RING finger protein 13 protects against nonalcoholic steatohepatitis by targeting STING-relayed signaling pathways

Nonalcoholic fatty liver disease (NAFLD) is the most common liver disorder worldwide. Recent studies show that innate immunity-related signaling pathways fuel NAFLD progression. This study aims to identify potent regulators of innate immunity during NAFLD progression. To this end, a phenotype-based high-content screening is performed, and RING finger protein 13 (RNF13) is identified as an effective inhibitor of lipid accumulation in vitro. In vivo gain- and loss-of-function assays are conducted to investigate the role of RNF13 in NAFLD. Transcriptome sequencing and immunoprecipitation-mass spectrometry are performed to explore the underlying mechanisms. We reveal that RNF13 protein is upregulated in the liver of individuals with NASH. Rnf13 knockout in hepatocytes exacerbate insulin resistance, steatosis, inflammation, cell injury and fibrosis in the liver of diet-induced mice, which can be alleviated by Rnf13 overexpression.

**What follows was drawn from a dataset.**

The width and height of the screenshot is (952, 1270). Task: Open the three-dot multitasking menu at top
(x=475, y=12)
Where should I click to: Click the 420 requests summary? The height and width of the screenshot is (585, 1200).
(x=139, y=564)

Mechanically, RNF13 facilitates the proteasomal degradation of stimulator of interferon genes protein (STING) in a ubiquitination-dependent way. This study provides a promising innate immunity-related target for NAFLD treatment. The STING-relayed inflammation response has been increasingly identified as one of the key drivers of NAFLD progression. Here the authors show that an E3 ubiquitin ligase, RNF13, can ameliorate NAFLD phenotypes by facilitating the TRIM29-mediated degradation of STING.

Automated summary

This study reveals the important role of RNF13 protein in NAFLD progression, which can alleviate NAFLD phenotypes by facilitating TRIM29-mediated degradation of STING.